A C++ code for computing this can be given as;
#include <iostream>
#include <math.h>
using namespace std;
long double seq( unsigned long, long double, unsigned long = 0 );
int main() {
unsigned long m = 0; long double n;
cout << "Enter integer r: ";
cin >> m; cout << "Enter n: ";
cin >> n; cout << seq( m, n); return 0;
}
long double seq( unsigned long m, long double n, unsigned long i) {
return sqrt( pow(n,i)+(i==m?0:seq(m,n,i+1)) );
}
Where input $r$ means how many times you need to continue the radicals, and $n$ will be the number you want to put in.
Edit;
Maybe a trivial finding, but I also got that
$$f(n)=\sqrt{1+n^{\delta(1)}\sqrt{1+n^{\delta(2)}\sqrt{1+n^{\delta(3)}\sqrt{1+...}}}}$$
Where,
$$\delta(x)=(1-x)+\frac{1}{2x}$$
You are studying the limit of nested radicals of the form
$$a_{k} = \sqrt {x^0 + \sqrt{x^1+\cdots +\sqrt{x^k}}}$$
There is a theorem by Herschfeld (On infinite radicals, 1935) that shows $a_k$ converges if and only if the sequence
$$F_k := (x^k)^{1/2^k} = x^{k/2^k}$$
is bounded. This happens for every $x\in \mathbb{N}$.

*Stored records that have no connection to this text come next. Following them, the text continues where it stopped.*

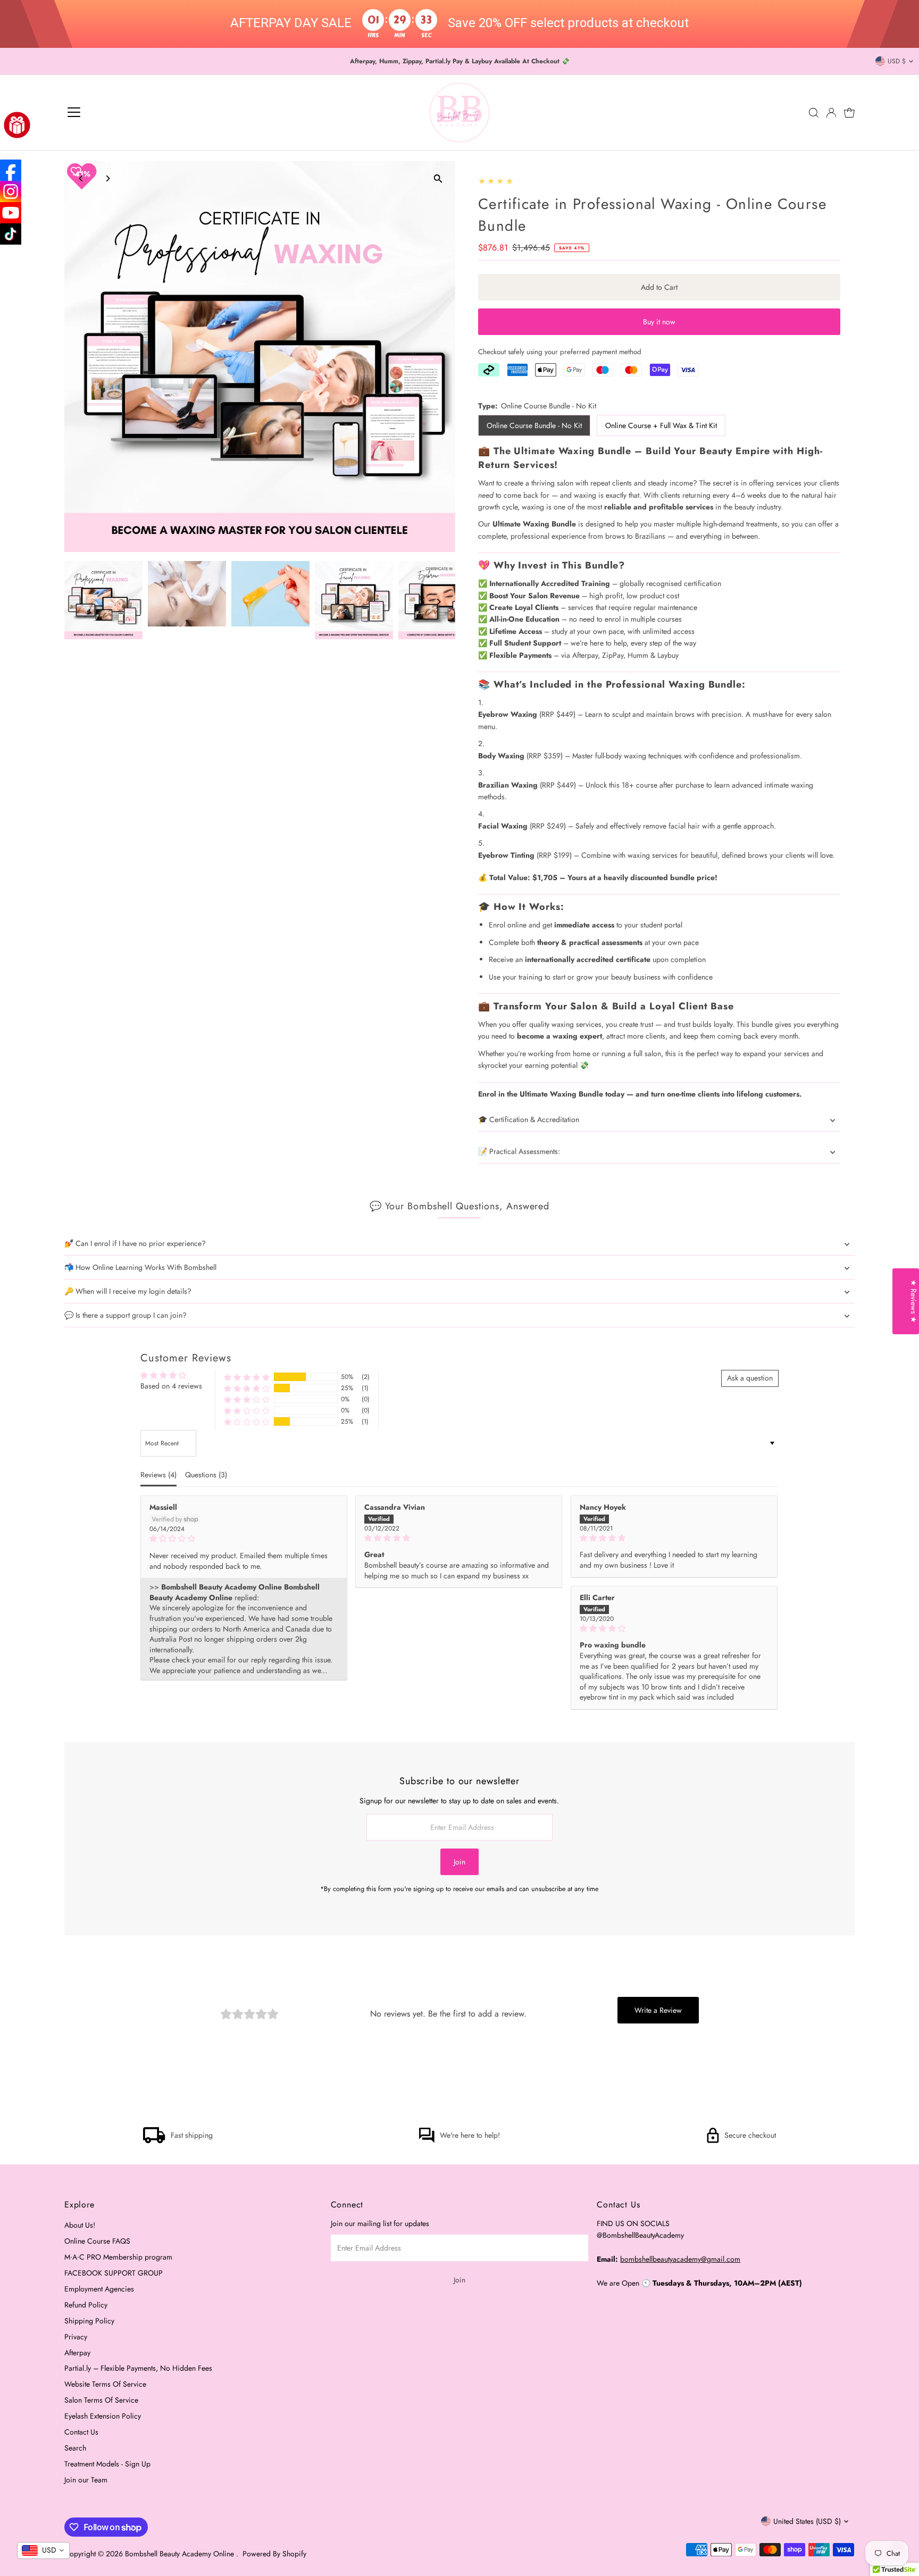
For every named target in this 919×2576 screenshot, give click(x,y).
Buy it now (659, 321)
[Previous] (82, 178)
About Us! (79, 2225)
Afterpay (77, 2352)
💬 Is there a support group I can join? (125, 1315)
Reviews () (158, 1474)
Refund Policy (85, 2304)
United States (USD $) (807, 2521)
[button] (247, 1377)
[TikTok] (10, 234)
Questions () (206, 1474)
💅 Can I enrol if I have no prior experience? (135, 1243)
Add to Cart (659, 287)
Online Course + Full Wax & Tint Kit (661, 425)
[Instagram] (10, 191)
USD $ (897, 61)
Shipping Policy (89, 2320)
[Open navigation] (73, 112)
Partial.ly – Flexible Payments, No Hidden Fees (138, 2368)
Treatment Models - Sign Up (107, 2463)
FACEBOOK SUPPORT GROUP (113, 2273)
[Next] (108, 178)
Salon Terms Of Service (101, 2400)
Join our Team (85, 2479)
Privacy (75, 2336)
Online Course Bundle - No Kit (534, 425)
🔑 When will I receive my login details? (127, 1291)
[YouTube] (10, 212)
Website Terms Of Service (105, 2384)
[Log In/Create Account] (831, 113)
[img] (243, 1538)
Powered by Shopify (274, 2553)
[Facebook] (10, 170)
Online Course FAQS (97, 2241)
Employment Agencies (99, 2289)
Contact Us (81, 2432)
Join (459, 1861)
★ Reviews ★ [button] (913, 1301)
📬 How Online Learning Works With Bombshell (140, 1267)
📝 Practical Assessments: (519, 1151)
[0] (849, 113)
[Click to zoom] (438, 178)
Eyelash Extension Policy (102, 2416)
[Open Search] (813, 113)
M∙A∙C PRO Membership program (118, 2257)
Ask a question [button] (750, 1378)
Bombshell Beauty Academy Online (180, 2553)
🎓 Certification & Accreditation (528, 1119)
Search (75, 2448)
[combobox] (43, 2550)
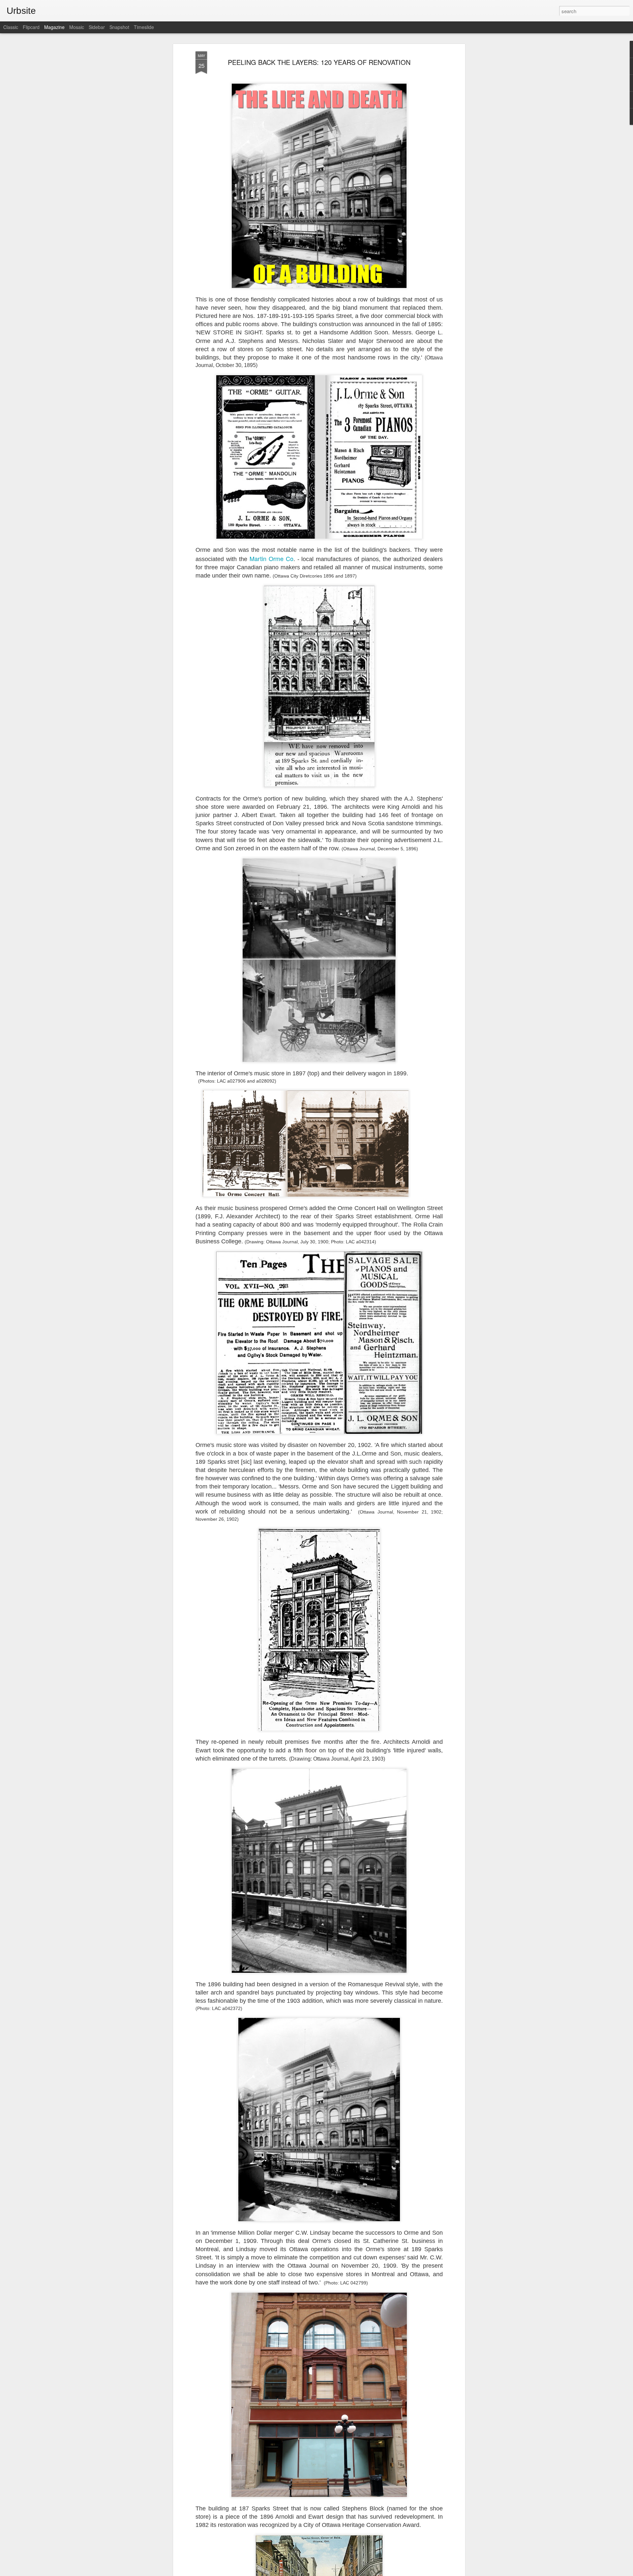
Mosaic (76, 27)
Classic (10, 27)
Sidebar (97, 27)
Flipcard (31, 27)
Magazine (54, 27)
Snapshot (119, 27)
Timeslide (144, 27)
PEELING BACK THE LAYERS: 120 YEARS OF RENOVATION (319, 62)
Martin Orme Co (271, 558)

In the article by Herschfeld there are several results on nested radicals (including the case for $x=n^2$ which comprises your request $x=4$) of this form but also of the "left-hand" form
$$u_k = \sqrt{a_k + \sqrt{a_{k-1}+\ldots +\sqrt{a_0}}}$$
of which the author is able to calculate the general limit in terms of the limit of sequence $\{a_k\}$.